• What to work on
From the records below, pull each line that has "Given".

• Provided information
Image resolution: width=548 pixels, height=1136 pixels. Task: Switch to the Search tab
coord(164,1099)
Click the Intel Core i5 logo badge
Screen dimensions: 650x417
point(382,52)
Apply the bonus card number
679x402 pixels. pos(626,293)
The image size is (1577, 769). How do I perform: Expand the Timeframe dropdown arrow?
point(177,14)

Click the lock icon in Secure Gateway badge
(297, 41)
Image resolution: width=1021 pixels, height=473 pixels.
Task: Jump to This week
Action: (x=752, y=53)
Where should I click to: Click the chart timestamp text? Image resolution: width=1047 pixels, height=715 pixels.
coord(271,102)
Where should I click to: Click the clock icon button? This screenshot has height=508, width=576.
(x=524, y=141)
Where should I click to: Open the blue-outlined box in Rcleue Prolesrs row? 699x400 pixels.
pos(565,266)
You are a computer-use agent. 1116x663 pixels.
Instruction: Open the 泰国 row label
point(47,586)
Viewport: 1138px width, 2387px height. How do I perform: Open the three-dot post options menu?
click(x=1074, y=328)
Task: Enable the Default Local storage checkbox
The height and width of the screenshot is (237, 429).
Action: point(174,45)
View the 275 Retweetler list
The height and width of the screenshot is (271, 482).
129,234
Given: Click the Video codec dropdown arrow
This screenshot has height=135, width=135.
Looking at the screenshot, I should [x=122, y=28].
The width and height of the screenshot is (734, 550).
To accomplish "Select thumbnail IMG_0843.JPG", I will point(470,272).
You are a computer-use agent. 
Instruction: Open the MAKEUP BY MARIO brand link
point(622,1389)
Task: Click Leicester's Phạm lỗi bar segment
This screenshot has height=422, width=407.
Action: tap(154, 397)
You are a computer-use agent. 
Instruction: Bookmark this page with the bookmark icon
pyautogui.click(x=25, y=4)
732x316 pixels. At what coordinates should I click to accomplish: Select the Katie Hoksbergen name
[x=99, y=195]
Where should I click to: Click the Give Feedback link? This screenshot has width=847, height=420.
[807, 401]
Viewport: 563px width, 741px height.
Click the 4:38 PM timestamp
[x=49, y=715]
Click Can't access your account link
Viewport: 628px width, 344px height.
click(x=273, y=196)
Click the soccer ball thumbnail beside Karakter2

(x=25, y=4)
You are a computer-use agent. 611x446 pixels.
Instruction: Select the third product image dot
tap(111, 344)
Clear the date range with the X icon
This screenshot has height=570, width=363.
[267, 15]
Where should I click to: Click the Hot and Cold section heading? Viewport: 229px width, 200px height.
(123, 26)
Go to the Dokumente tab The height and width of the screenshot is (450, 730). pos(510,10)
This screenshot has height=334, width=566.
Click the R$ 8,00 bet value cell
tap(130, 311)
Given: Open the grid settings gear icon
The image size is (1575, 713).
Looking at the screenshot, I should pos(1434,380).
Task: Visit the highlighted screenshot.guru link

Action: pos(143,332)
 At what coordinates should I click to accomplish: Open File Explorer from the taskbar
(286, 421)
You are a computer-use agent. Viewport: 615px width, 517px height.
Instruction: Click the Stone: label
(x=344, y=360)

• Reply
Given: Click the Video codec dropdown arrow
Given: Open the grid settings gear icon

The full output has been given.